Combining grammars

Hello,

In the interest of having at least a straw man to discuss on Tuesday,
here’s a sketch for how combining grammars could work. John was
interested in working on this too, but between the holidays and a bunch
of work in my day job, I haven’t had time to coordinate with him.

My initial thoughts for the bare minimum needed to declare victory are:

1. There’s only one set of nonterminal names.
2. Importing a grammar exposes the names of all the nonterminals
   in the imported grammar.
3. If the *importing* grammar declares nonterminals with the same
   name, those replace the names imported.
4. This is recursive, if A imports B which imports C, then what
   B exposes to A is the result of importing C and adding/replacing
   names in the set that are defined in B.

For example, consider the grammar, t.ixml:

  T = a | b .
  a = 'a' .
  b = 'b' .

Imagine that I import it like so:

  %%import "t.ixml"  { imaginary and bad syntax }

  S = T | c .
  b = 'B' .
  c = 'c' .

The effective grammar is:

  S = T | c .
  T = a | b .
  a = 'a' .
  b = 'B' .
  c = 'c' .

It’s easy to imagine more complicated semantics where symbol names are
always distinct and if there are two “versions” of a symbol that becomes
a choice, but I’m not sure that’s necessary.

One obvious problem is *accidental* name collisions.
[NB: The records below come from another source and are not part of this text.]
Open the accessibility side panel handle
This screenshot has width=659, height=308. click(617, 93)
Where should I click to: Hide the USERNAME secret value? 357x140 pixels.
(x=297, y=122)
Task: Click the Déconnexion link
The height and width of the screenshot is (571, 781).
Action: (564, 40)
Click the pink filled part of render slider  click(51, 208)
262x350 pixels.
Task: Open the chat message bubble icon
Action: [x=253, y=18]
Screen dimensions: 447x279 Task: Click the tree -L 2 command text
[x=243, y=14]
Suppose I didn’t
intende to replace 'b' in the example above. Then we could have an
explicit renaming mechanism (akin to Python’s mechanism for doing this).

  %%import "t.ixml" as "X."

  S = X.T | c .
  b = 'B' .
  c = 'c' .

The effective grammar is:

  S = X.T | c .
  X.T = X.a | X.b .
  X.a = 'a' .
  X.b = 'b' .
  b = 'B' .
  c = 'c' .

This requires the implementation to remember that the serialized names
of the symbols are the “unprefixed” names. An option for serializing
them with the fully qualified names might be useful.

                                        Be seeing you,
                                          norm

--
Norm Tovey-Walsh
Saxonica

Received on Sunday, 8 January 2023 16:01:32 UTC